INFORMATION SHOWN: Begin

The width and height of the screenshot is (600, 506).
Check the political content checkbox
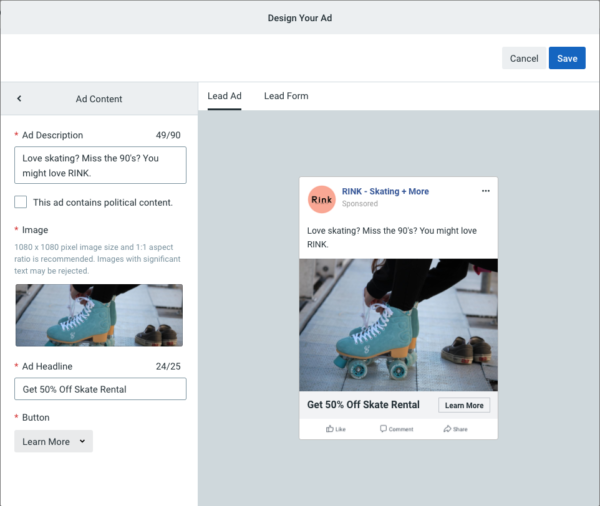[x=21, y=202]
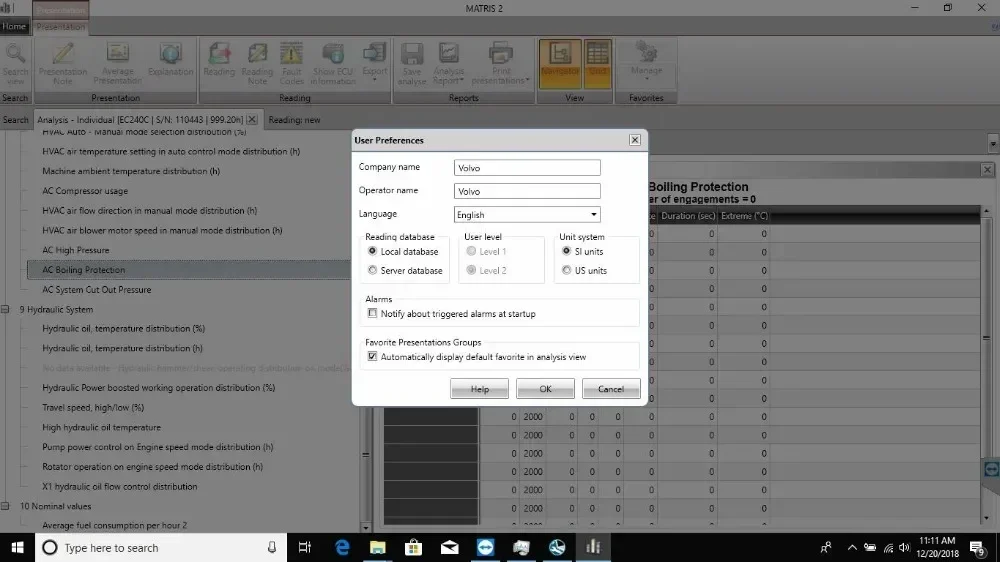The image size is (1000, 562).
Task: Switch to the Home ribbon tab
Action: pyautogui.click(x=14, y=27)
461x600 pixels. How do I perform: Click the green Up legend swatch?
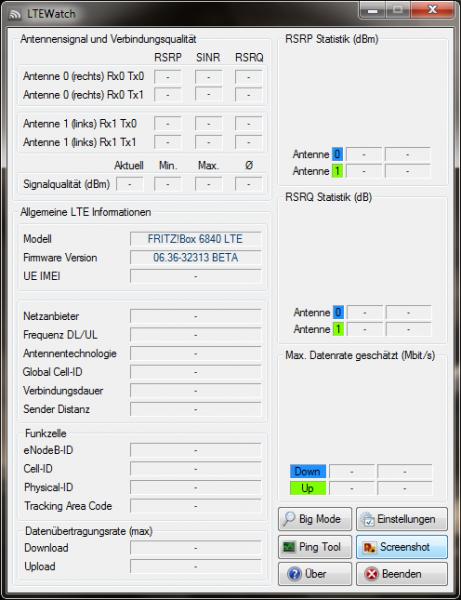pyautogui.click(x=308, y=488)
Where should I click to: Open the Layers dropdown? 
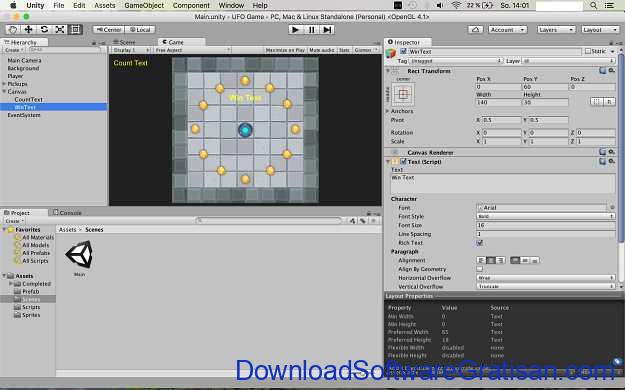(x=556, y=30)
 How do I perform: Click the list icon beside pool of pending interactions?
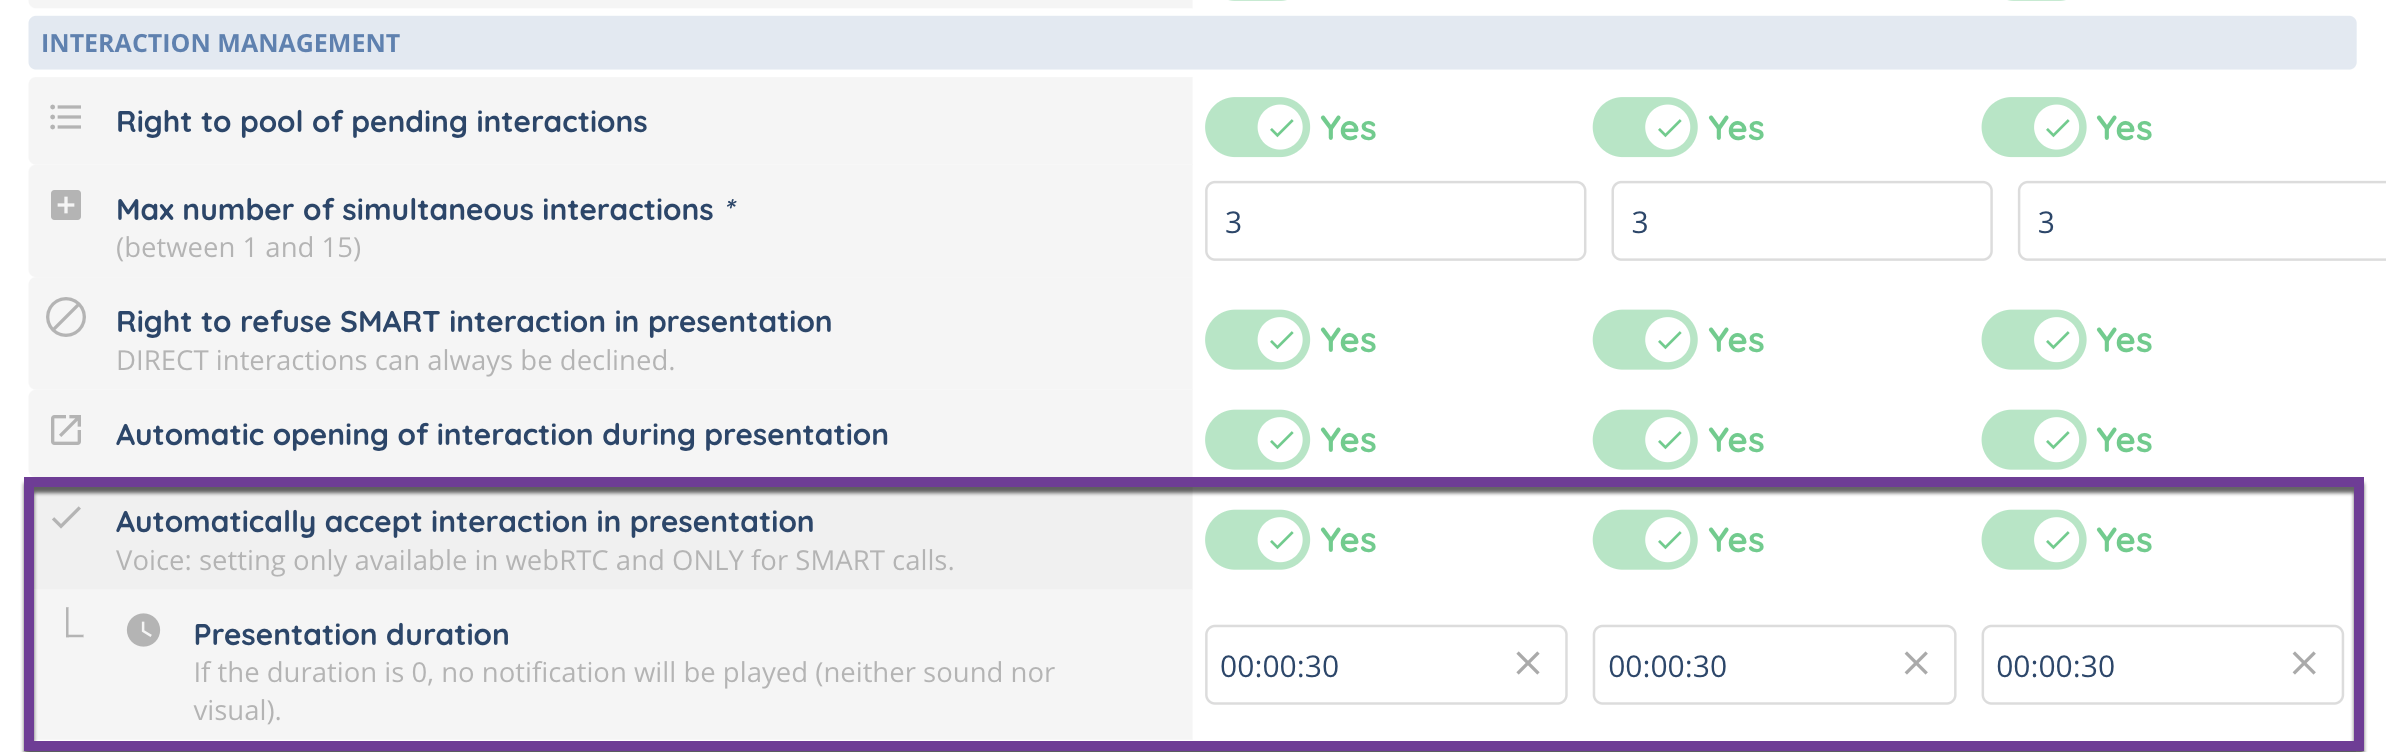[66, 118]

INFORMATION SHOWN: End

Leave out the pictures and retype every line above exactly.

## WRITTEN ANSWER
The width and height of the screenshot is (600, 506).
Check the political content checkbox
[x=21, y=202]
The image size is (1000, 562).
Task: Switch to the Home ribbon tab
Action: pyautogui.click(x=14, y=27)
461x600 pixels. How do I perform: Click the green Up legend swatch?
pyautogui.click(x=308, y=488)
Where should I click to: Open the Layers dropdown? 
(x=556, y=30)
 How do I perform: Click the list icon beside pool of pending interactions?
[66, 118]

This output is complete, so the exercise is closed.